:: Source text

Sittlichkeit (/de/) is the concept of "ethical life" or "ethical order" furthered by German philosopher Georg Wilhelm Friedrich Hegel. It was first presented in his work Phenomenology of Spirit (1807) to refer to "ethical behavior grounded in custom and tradition and developed through habit and imitation in accordance with the objective laws of the community" and it was further developed in his work Elements of the Philosophy of Right (1820).

==The three spheres of right==

In Elements of the Philosophy of Right, Hegel introduces the sphere of abstract right (Recht), as the first of the three spheres of right. It is marked by the concept of personality and the actions of the individuals. This sphere constitutes what Isaiah Berlin would call negative freedom, which is to say, freedom ascertained through the denial of outside impetus. This is the freedom traditionally represented by classical liberalism.

The second sphere constitutes Kantian morality, and is therefore called the sphere of morality (Moralität). This sphere constitutes what Isaiah Berlin would call positive freedom, which is to say, moral autonomy. However, Hegel criticizes the deployment of Kantian morality in society for being insufficient. He explains this deficiency through philosophical critique of pathologies such as loneliness, depression and agony.

The third sphere, the sphere of ethical life (Sittlichkeit), is marked by family life, civil society, and the State. This idea mediates between liberal and conservative polarities.

::::
:: Recorded data

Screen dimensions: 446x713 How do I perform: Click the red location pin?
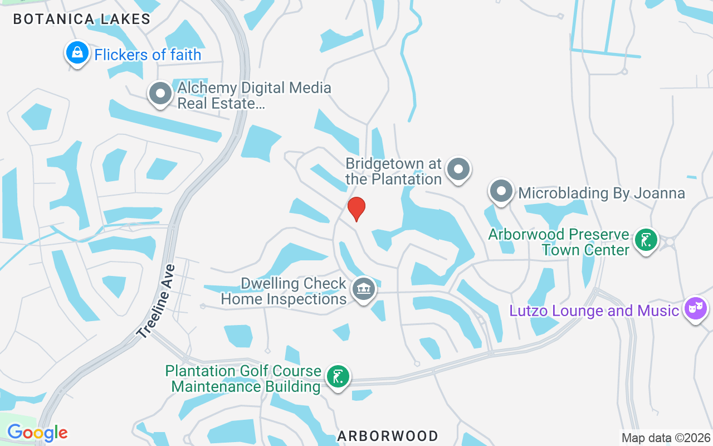pos(356,209)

::::

__Exercise aim__: Pick up the text on Hegel's concept of Sittlichkeit after its final sentence and continue it.

__Answer for this exercise__:
To properly understand the movement from the two first spheres to the last, one must understand that Sittlichkeits normativity transcends the individual—while Moralität may be rational and reflective, it is also individualistic. The third sphere is an attempt at describing a limited conception of the person through an appeal to the greater institutional context of the community and an attempt at bridging individual subjective feelings and the concept of general rights.

==Influence==
In the Vormärz period leading up to the Revolutions of 1848, some German thinkers, such as the liberal Carl Theodor Welcker, the conservative Friedrich Julius Stahl, and the communist Wilhelm Weitling, developed the idea of Sittlichkeit in various directions. Welcker connected the idea to constitutional liberties. Stahl related it to a hierarchical godly order. Weitling rejected the existing moral order as oppressive and argued that it must be destroyed in order to develop new values.

Conservative philosopher Roger Scruton called Sittlichkeit a highly original and metaphysically fascinating version of the conservative answer to liberalism. Slovenian Marxist philosopher Slavoj Žižek positioned Sittlichkeit as a response to the "decay of common morality and decency" represented by the populist right.